Task: Write the data below out exactly as it stands. Do not include the pictures.

Source data:
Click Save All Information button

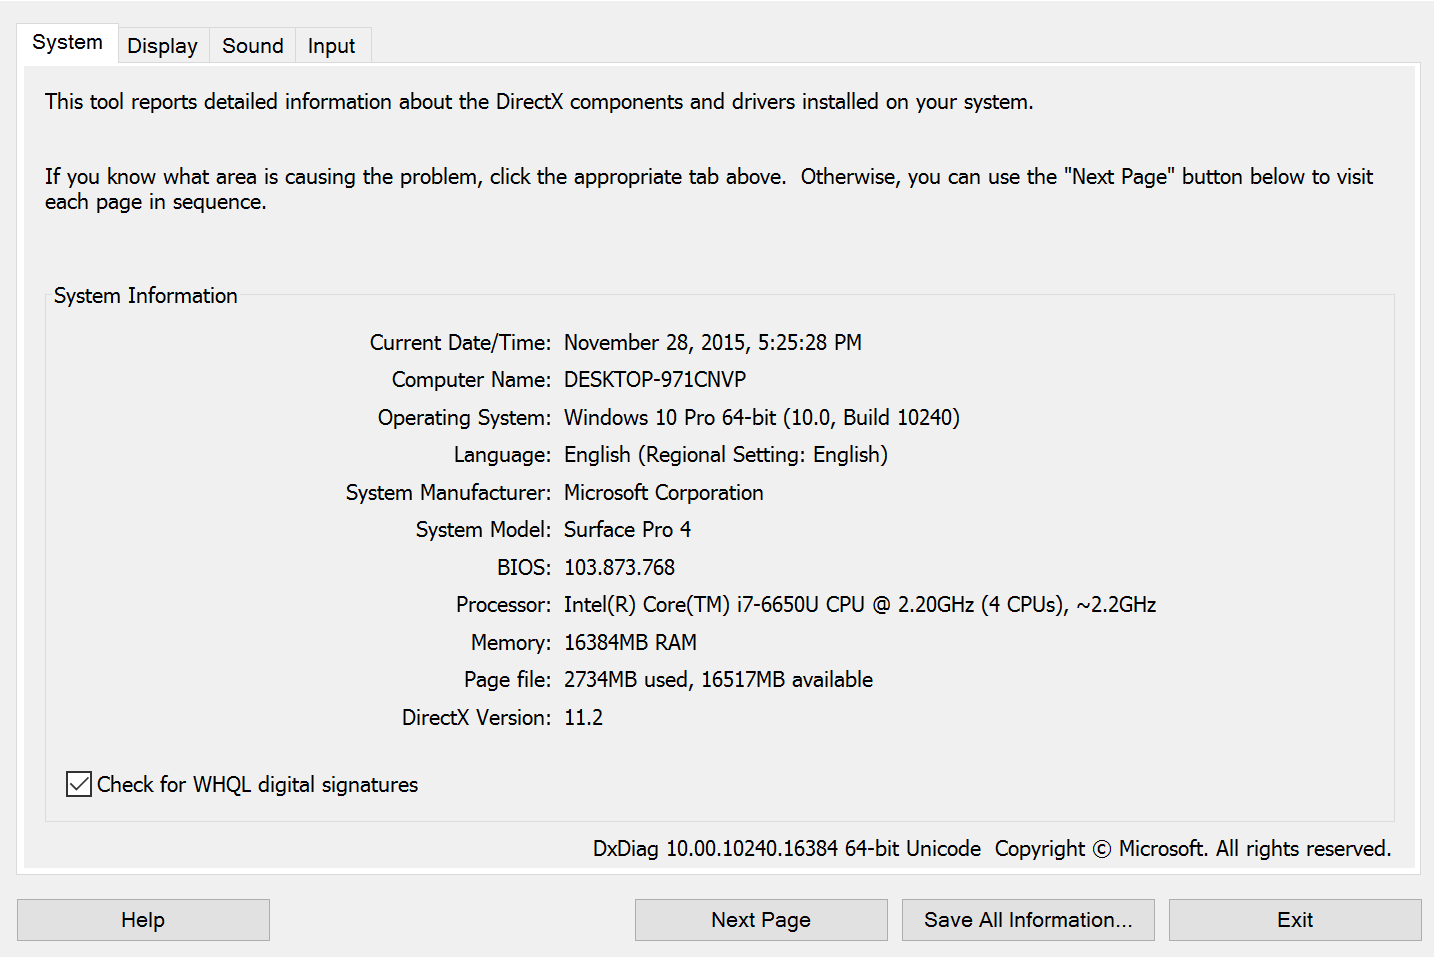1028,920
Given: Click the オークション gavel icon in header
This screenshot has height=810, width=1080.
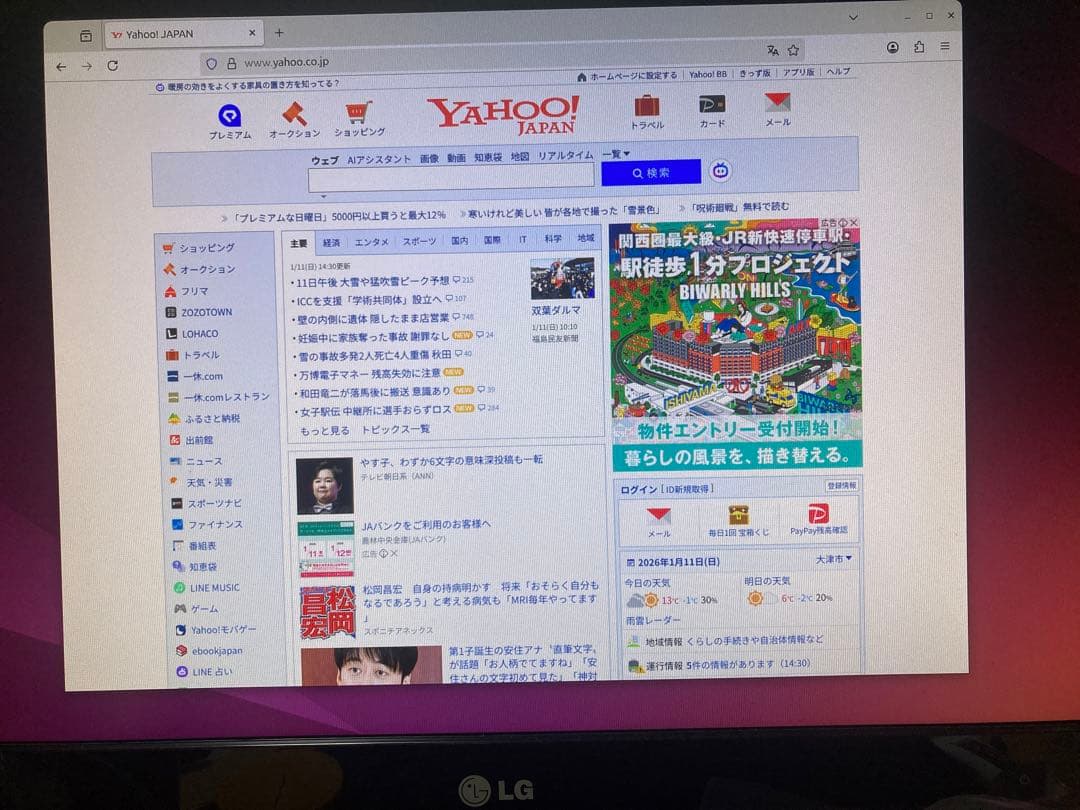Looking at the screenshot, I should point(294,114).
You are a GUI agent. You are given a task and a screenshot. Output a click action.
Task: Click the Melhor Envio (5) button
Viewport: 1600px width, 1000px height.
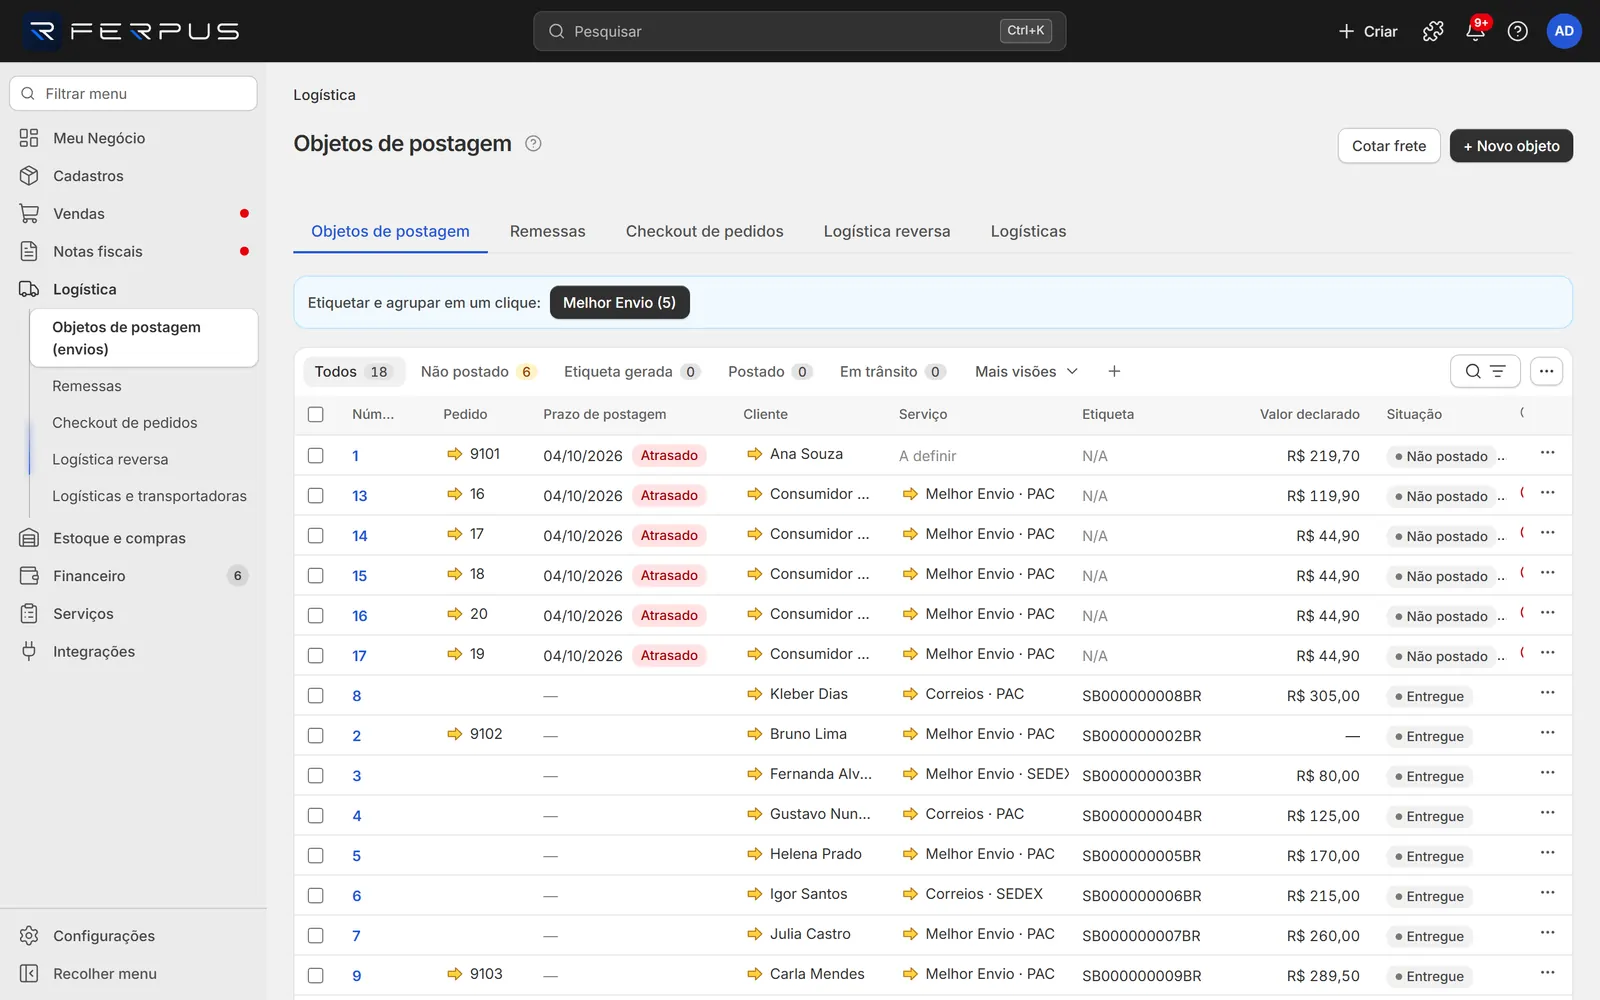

Output of the task:
Click Save All Information button

1028,920
Given: Click the オークション gavel icon in header
This screenshot has height=810, width=1080.
Looking at the screenshot, I should point(294,114).
You are a GUI agent. You are given a task and a screenshot. Output a click action.
Task: Click the Melhor Envio (5) button
Viewport: 1600px width, 1000px height.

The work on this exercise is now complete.